*What is being asked:* Extract each line of the records below that contains the word "swatch".

*Dataset extract:*
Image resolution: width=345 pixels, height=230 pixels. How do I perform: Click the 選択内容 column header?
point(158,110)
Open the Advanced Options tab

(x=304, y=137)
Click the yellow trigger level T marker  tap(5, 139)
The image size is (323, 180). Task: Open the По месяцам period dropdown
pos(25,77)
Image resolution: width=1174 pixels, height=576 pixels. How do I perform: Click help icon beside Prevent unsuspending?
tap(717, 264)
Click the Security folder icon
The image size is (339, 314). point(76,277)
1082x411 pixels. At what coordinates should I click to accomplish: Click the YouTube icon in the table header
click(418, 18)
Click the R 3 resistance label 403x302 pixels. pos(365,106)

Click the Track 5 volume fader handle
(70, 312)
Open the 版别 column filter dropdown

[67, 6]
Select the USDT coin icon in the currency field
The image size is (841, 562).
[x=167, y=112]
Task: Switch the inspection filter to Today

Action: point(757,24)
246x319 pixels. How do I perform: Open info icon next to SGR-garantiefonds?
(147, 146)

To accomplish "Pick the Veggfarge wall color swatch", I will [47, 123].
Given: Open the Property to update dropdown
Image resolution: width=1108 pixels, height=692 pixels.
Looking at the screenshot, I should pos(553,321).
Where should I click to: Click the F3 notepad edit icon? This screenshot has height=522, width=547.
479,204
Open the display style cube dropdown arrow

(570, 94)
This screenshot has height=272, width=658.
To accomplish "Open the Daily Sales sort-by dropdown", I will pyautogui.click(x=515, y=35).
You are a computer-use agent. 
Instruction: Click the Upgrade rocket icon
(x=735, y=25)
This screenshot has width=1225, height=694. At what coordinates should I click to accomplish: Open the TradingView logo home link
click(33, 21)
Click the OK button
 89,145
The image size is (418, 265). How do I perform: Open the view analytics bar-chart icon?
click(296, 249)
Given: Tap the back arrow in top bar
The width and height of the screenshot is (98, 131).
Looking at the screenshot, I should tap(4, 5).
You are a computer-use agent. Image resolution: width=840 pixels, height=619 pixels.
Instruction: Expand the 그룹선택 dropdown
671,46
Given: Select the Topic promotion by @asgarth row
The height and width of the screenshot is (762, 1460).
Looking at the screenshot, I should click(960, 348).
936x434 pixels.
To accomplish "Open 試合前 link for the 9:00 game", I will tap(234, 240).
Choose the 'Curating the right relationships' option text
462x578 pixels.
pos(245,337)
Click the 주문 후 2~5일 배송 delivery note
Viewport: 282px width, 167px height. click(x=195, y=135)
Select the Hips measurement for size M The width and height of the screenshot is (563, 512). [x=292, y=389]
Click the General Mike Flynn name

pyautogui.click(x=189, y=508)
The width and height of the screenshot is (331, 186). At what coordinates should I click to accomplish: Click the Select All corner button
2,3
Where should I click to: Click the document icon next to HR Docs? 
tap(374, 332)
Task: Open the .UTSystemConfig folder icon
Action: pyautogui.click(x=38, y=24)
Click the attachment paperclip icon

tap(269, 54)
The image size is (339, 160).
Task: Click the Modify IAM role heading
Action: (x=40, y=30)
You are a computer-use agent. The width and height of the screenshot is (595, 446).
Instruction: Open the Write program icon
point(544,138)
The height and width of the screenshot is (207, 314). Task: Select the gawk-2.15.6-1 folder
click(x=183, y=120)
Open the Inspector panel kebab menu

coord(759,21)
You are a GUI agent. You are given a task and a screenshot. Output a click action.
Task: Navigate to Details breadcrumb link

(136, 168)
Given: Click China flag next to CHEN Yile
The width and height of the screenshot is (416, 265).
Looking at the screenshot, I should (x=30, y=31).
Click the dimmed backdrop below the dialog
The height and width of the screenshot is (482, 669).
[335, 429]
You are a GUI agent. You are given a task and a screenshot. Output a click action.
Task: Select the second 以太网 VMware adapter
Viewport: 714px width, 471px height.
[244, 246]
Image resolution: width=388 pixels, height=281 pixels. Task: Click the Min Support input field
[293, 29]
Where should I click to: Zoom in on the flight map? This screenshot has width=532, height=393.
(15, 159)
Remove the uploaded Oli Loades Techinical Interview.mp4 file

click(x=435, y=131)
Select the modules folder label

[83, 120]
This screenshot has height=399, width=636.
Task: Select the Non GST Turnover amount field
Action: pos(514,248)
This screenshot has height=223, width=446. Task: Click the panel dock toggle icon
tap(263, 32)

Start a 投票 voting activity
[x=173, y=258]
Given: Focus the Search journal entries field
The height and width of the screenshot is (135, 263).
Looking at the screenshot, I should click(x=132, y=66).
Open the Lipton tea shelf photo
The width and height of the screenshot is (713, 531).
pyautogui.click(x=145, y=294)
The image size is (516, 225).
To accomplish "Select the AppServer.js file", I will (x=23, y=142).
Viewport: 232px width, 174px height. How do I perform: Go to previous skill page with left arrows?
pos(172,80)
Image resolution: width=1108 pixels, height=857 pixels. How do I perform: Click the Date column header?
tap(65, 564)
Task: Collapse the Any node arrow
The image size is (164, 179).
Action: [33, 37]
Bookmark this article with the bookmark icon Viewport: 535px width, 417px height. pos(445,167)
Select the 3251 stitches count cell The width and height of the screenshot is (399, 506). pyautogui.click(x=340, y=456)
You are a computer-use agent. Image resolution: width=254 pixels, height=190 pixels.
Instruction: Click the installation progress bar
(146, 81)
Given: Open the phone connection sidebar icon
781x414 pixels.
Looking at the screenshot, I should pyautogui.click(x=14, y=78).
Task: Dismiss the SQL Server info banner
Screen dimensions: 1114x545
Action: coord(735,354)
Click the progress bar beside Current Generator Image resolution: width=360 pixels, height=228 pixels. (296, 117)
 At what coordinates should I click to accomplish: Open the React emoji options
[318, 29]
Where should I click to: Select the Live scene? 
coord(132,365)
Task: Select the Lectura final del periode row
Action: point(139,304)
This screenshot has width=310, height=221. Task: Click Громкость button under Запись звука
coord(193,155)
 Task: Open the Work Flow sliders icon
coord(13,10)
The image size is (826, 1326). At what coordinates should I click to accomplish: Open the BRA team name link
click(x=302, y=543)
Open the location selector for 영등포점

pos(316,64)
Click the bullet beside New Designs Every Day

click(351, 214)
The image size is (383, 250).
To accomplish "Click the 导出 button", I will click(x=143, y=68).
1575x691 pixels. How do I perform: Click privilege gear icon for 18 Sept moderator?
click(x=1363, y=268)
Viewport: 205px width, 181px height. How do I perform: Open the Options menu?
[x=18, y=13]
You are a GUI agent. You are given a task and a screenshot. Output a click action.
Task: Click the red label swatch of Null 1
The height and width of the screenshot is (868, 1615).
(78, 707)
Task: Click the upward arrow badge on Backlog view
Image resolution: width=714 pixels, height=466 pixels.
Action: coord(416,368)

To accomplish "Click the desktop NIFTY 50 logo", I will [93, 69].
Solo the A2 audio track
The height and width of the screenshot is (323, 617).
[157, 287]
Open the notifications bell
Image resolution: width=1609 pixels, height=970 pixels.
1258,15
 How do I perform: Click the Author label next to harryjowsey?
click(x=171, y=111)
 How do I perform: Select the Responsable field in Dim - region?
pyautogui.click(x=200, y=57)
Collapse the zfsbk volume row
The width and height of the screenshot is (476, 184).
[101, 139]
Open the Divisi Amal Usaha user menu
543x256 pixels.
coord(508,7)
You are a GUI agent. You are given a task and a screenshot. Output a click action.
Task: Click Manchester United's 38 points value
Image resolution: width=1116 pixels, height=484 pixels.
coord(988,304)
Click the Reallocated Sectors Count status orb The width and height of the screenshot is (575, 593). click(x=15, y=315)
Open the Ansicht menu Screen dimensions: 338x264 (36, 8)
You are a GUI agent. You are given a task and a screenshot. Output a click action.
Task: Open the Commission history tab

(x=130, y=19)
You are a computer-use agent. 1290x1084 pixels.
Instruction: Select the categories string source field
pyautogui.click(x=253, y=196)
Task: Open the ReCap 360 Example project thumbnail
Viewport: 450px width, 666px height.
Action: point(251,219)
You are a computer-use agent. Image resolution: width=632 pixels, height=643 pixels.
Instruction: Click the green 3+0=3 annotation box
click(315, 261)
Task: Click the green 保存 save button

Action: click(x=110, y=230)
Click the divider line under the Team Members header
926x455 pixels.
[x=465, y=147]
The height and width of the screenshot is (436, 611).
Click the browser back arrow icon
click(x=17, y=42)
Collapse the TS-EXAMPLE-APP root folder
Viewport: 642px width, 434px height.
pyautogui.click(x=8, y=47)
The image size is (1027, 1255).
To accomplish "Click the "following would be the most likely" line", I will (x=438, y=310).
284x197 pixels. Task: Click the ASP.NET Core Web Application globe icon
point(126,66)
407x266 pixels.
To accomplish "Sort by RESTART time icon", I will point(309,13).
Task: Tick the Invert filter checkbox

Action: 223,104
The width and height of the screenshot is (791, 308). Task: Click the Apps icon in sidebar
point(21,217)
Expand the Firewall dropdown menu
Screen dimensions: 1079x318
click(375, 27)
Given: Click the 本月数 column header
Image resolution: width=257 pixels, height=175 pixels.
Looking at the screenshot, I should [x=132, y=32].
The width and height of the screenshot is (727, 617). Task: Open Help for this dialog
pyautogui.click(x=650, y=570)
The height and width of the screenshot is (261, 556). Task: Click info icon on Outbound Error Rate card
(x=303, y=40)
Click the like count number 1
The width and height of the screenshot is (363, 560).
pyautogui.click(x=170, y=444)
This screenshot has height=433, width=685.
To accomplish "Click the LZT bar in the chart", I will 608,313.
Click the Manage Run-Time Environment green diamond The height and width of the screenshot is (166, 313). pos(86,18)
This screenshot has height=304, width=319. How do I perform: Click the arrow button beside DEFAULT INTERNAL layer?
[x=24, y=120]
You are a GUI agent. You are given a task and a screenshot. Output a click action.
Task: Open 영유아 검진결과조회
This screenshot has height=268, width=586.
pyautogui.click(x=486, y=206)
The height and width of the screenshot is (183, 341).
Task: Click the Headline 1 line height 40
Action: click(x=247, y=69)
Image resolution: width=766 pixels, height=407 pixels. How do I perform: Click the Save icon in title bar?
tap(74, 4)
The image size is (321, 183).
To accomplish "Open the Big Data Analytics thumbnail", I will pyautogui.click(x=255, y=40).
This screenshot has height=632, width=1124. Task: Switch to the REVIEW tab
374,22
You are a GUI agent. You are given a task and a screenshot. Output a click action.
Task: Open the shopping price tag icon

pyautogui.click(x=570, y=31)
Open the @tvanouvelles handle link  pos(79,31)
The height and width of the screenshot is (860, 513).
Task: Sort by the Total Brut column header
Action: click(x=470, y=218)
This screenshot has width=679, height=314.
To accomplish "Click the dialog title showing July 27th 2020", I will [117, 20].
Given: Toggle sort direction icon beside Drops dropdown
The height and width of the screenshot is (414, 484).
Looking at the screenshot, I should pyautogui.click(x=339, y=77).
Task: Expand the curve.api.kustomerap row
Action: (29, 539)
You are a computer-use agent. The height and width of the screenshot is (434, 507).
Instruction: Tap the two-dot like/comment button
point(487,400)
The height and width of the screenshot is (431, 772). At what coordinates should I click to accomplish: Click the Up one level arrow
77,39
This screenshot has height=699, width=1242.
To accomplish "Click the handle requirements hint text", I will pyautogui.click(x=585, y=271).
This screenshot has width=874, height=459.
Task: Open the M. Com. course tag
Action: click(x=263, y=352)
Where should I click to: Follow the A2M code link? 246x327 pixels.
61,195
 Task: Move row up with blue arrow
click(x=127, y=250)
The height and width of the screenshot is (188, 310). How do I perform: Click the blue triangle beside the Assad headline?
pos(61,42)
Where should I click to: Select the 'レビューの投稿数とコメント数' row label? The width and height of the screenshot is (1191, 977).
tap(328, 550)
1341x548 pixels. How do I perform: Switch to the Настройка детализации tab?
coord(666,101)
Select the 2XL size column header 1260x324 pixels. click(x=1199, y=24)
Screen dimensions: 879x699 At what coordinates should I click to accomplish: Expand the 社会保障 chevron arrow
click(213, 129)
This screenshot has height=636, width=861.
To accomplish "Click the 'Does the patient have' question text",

*Response area:*
To accomplish "Pick the Veggfarge wall color swatch", I will [47, 123].
Task: Click the red label swatch of Null 1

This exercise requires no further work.